The camera car in that video is following at a distance of about 30 metres. That is way too close for 70mph.
I slowed the vid down to a frame by frame and have put some figures on, Camera car was doing 68mph and I make him 27metres behind giving a gap of 0.9 seconds, i think he was doing between 45 & 55 when he passed the stationary car. S he must have just got to his brakes
May be some credit to the bloke in the big van, from the moment the car began to swerve and the vans brake lights coming on was 0.4 seconds, (fastest reaction times are something like 0.75sec) so he did sort of predict what was about to happen.
Most vehicles only leave about a 1 second gap, leave more than that and someone else will soon fill the space. The 4 second gap often mentioned for HGVs is huge! at 56mph that would be 100m or 11 white lines!
Yes, less so with the 18t box van and the wagon with the static caravan on behind they should have had a fairly good view but if the original swerving car hadn’t got on to the hard shoulder they would have ploughed into the aftermath.
cav551:
If the vehicle in front was to crash into something and stop dead (OK It would probably would shunt it half an artic length) how far behind that vehicle would you need to be to come to a halt without touching it if going at 56 mph?
In a fully loaded 44T truck? Somewhere around 450ft - or over 5 seconds…
from 56mph (82 ft per sec) to stopping is an average speed of 41 ft/sec, so 5 seconds to stop would be 205 foot. (62.5m) which is pretty close to my guestimate of 67.5m.
cav551:
I don’t see an HGV achieving .75G. More likely .5 G or just over.

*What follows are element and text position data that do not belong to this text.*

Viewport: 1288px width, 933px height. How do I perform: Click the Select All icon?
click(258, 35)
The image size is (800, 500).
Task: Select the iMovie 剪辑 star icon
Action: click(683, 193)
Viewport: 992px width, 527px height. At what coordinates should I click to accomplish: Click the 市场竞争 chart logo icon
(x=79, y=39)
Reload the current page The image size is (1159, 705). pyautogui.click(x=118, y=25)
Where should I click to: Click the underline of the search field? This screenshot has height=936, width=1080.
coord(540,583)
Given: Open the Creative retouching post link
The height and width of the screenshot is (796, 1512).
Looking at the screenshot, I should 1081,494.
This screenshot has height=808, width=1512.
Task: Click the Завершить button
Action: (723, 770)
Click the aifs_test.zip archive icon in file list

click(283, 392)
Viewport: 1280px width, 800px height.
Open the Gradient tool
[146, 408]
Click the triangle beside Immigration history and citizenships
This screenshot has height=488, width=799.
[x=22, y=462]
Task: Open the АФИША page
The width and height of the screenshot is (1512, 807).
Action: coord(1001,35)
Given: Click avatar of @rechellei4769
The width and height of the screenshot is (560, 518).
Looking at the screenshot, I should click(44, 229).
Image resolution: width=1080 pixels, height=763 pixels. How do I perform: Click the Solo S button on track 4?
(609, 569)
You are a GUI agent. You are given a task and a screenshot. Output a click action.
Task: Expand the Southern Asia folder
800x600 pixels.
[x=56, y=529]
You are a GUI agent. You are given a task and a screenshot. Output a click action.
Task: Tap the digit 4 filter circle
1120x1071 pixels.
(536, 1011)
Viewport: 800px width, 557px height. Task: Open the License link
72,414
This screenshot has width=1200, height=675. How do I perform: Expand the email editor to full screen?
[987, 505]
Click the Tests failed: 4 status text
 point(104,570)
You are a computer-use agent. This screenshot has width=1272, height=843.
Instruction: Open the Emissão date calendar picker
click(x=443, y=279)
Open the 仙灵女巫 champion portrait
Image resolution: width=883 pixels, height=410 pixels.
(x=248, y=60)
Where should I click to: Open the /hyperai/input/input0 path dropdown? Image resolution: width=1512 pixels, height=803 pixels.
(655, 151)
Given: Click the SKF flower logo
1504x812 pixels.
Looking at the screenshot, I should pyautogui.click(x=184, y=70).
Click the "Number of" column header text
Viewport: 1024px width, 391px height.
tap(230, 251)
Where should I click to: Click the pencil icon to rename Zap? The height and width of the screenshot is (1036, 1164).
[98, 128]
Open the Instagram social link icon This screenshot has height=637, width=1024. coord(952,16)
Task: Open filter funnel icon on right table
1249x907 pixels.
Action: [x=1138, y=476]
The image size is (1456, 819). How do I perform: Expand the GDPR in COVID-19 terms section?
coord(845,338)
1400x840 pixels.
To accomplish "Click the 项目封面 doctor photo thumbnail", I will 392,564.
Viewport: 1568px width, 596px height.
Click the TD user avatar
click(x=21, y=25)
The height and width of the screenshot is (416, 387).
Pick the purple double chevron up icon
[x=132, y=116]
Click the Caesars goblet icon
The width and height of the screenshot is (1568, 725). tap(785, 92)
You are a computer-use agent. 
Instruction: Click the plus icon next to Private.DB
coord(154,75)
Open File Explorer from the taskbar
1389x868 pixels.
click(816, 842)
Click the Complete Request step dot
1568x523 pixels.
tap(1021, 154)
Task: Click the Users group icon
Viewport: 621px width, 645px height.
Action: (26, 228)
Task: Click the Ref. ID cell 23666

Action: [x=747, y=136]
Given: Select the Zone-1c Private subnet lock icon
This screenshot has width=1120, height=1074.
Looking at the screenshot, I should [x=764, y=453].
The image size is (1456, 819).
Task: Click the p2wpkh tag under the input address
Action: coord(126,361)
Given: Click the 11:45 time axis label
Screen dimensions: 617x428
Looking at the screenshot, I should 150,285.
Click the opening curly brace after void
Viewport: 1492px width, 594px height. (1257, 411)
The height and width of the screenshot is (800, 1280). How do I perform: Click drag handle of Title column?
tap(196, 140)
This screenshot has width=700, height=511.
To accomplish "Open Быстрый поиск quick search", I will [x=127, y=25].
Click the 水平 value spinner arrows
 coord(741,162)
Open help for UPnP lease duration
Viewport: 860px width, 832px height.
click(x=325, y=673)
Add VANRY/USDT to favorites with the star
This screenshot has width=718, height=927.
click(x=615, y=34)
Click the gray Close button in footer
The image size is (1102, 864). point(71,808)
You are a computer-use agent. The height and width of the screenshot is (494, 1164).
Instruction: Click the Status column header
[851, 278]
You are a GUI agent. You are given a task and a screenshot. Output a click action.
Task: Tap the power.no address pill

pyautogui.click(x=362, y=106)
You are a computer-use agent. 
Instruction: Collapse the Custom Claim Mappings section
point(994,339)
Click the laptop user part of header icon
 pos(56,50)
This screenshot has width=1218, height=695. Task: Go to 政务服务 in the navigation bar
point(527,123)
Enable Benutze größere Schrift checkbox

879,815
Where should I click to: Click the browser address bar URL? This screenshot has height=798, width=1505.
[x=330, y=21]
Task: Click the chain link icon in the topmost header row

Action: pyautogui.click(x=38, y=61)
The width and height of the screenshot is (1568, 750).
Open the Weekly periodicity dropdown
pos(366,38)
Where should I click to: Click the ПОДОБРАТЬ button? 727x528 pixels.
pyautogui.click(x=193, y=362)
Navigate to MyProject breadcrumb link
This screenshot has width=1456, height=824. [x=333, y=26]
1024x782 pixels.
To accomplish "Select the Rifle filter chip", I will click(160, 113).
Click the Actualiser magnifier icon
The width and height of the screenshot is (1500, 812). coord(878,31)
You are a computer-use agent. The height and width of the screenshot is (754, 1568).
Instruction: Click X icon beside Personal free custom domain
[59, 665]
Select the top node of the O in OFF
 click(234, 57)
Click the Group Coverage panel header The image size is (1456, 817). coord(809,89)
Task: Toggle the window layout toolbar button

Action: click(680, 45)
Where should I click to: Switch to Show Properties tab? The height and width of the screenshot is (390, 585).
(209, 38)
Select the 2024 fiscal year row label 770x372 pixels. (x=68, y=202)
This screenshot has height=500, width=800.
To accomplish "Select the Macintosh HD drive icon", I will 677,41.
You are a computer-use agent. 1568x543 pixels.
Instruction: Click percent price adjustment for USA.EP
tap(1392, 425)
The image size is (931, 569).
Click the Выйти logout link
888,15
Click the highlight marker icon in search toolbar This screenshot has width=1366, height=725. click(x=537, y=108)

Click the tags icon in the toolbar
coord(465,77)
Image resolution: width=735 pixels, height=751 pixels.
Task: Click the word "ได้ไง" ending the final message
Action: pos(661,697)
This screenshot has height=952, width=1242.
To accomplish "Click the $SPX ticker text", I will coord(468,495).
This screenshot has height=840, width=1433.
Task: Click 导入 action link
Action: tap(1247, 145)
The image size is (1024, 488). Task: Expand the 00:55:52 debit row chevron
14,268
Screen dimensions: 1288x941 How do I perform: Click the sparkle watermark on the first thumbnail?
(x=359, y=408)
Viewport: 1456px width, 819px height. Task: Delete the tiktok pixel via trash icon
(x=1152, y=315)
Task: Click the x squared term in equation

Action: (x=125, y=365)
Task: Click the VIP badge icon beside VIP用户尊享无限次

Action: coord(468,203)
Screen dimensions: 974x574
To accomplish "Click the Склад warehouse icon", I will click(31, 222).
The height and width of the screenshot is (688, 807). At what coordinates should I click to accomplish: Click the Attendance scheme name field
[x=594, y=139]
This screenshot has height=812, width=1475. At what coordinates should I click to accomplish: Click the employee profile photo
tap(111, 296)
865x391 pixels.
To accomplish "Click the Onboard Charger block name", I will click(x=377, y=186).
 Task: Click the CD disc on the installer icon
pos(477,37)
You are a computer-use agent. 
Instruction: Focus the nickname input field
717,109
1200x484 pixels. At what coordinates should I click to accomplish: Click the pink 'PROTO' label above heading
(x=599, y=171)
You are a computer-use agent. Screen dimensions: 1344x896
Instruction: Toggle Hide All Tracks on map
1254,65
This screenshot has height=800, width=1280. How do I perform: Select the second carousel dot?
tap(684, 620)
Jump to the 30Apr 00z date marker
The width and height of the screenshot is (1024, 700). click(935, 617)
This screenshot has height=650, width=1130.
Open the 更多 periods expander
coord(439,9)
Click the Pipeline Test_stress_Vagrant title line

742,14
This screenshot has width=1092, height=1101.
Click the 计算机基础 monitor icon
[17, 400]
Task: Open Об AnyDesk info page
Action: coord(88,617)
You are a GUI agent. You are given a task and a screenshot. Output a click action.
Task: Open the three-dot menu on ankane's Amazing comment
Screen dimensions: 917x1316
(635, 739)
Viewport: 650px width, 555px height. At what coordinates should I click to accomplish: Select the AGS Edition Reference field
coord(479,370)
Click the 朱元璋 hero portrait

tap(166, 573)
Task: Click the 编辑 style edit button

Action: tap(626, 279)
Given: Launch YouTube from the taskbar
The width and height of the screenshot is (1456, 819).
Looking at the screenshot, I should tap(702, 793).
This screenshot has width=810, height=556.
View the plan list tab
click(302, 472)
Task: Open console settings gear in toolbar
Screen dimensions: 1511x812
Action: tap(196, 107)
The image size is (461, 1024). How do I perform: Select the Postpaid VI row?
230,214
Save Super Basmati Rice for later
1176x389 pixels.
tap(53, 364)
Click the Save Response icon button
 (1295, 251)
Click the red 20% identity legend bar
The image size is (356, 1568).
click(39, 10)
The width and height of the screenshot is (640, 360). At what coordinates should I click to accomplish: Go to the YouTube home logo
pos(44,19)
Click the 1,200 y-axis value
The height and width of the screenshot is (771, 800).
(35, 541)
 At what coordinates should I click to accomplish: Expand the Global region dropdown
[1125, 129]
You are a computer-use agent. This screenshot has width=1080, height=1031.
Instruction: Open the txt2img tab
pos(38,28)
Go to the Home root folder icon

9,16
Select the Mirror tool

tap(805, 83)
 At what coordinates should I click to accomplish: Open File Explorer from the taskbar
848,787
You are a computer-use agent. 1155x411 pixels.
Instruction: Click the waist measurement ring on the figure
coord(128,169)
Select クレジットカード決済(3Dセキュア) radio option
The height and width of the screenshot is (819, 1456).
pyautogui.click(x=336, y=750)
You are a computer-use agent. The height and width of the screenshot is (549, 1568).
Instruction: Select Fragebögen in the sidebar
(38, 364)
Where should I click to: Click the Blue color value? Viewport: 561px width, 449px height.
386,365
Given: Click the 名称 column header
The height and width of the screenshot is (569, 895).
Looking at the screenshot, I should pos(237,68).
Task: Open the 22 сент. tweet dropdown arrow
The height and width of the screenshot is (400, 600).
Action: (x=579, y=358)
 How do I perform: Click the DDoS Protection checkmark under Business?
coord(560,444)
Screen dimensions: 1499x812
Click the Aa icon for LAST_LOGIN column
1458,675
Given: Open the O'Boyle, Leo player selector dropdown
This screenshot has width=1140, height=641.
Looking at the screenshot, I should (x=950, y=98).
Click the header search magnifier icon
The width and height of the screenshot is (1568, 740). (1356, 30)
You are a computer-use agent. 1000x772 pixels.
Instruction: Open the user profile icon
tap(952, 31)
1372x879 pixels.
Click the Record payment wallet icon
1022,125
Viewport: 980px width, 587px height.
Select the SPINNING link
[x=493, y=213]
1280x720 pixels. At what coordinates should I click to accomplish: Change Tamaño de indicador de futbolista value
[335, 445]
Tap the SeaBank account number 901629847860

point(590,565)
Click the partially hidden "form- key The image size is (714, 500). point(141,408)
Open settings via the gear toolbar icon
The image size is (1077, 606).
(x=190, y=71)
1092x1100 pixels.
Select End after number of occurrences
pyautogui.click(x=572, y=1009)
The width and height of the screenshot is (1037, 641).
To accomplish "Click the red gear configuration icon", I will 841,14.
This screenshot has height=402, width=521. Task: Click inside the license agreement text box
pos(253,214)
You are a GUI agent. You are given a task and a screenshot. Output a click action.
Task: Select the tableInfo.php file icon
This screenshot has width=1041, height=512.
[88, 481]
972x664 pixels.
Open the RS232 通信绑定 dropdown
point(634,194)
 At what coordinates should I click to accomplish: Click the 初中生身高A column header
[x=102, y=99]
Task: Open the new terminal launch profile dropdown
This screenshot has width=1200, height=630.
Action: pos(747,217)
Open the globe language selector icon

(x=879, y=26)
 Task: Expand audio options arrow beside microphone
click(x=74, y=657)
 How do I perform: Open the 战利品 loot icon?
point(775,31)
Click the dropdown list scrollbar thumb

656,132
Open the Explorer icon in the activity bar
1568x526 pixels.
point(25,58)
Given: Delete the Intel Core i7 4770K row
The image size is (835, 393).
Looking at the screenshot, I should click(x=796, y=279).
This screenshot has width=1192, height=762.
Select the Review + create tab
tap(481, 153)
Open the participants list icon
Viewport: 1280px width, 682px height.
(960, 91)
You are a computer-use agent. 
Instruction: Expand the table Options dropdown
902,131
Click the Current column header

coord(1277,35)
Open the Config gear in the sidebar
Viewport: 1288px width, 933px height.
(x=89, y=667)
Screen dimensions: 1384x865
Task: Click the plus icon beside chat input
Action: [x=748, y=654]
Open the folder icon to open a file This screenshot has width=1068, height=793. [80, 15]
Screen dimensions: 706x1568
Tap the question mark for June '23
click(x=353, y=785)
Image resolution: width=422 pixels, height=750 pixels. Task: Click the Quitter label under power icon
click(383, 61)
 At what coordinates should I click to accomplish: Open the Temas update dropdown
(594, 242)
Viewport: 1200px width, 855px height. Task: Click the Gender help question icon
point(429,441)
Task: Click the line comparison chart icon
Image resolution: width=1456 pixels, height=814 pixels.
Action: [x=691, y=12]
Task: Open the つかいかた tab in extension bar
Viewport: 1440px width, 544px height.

56mph, 0.5 G and 1 sec thinking time = 89 metres (288’)
This would be about as good as it gets and that’s astonishing for a five axle 40 tonner. In which case it’s then mostly about adding the reaction time that gets taken out by a sudden dead stop type situation ahead.Or how close the vehicle is to hidden stopped traffic ahead of the vehicle in front when braking begins.
Here is a video that I have found of which I presume is a real life situation. It is a good quaulity video and as it is at a junction with good road markings I have been able to put some meaningful numbers onto it. If road markings are accurately painted onto the road and digital cameras precisely take 30 pictures a second then my figures could have some rough accuracies, It is a great pity I don’t know how heavy the camera lorry was or how many axles, it could be two axles at 18 ton or an empty artic with 6 axles running at 17 ton. disc or drum ?
The figures I have come up with are not as good as I had expected. From 50 mph, 27 metres thinking time then possibly another 63 metres stopping time (I know it didnt stop but that would have been hos stopping distance had he continued braking at the same rate see dotted projection line) And that rate of deceleration would only represent 0.4 g a good bit lower than suggested earlier in the thread and nearly half of my guess of 0.75g.
The real question is the thought process going on the heads of these ‘drivers’ which just seems alien to me. At that point I’m thinking the seperation distance has eroded to suicidal levels and as part of that what might be hidden ahead of the truck in front having taken out any visibility available ahead of it at 0.02.That then all so predictably had to anchor up because of a developing situation ahead of it from the slip road etc which itself probably could have been anticipated before it happened.IE all the technology and foolproof braking ability in the world won’t compensate for non existent levels of anticipation and equally non existent seperation distances removing visibility and reaction time.
the nodding donkey:
From the facts presented, I deduct that lorry B was driven by a foreign driver, watching a movie on his laptop or using his phone, and lorry C was a box jockey driving three feet behind lorry B, on the limiter and cruise control.
Excellent work Holmes. Now stop dicking about on a forum and get back to foiling Moriarty.
Shouldn’t Robroy have posted by now about some people coming back in too early without a flash?
Even though I do agree, and if truck B had deprived truck C of forward viability, is truck C still to blame?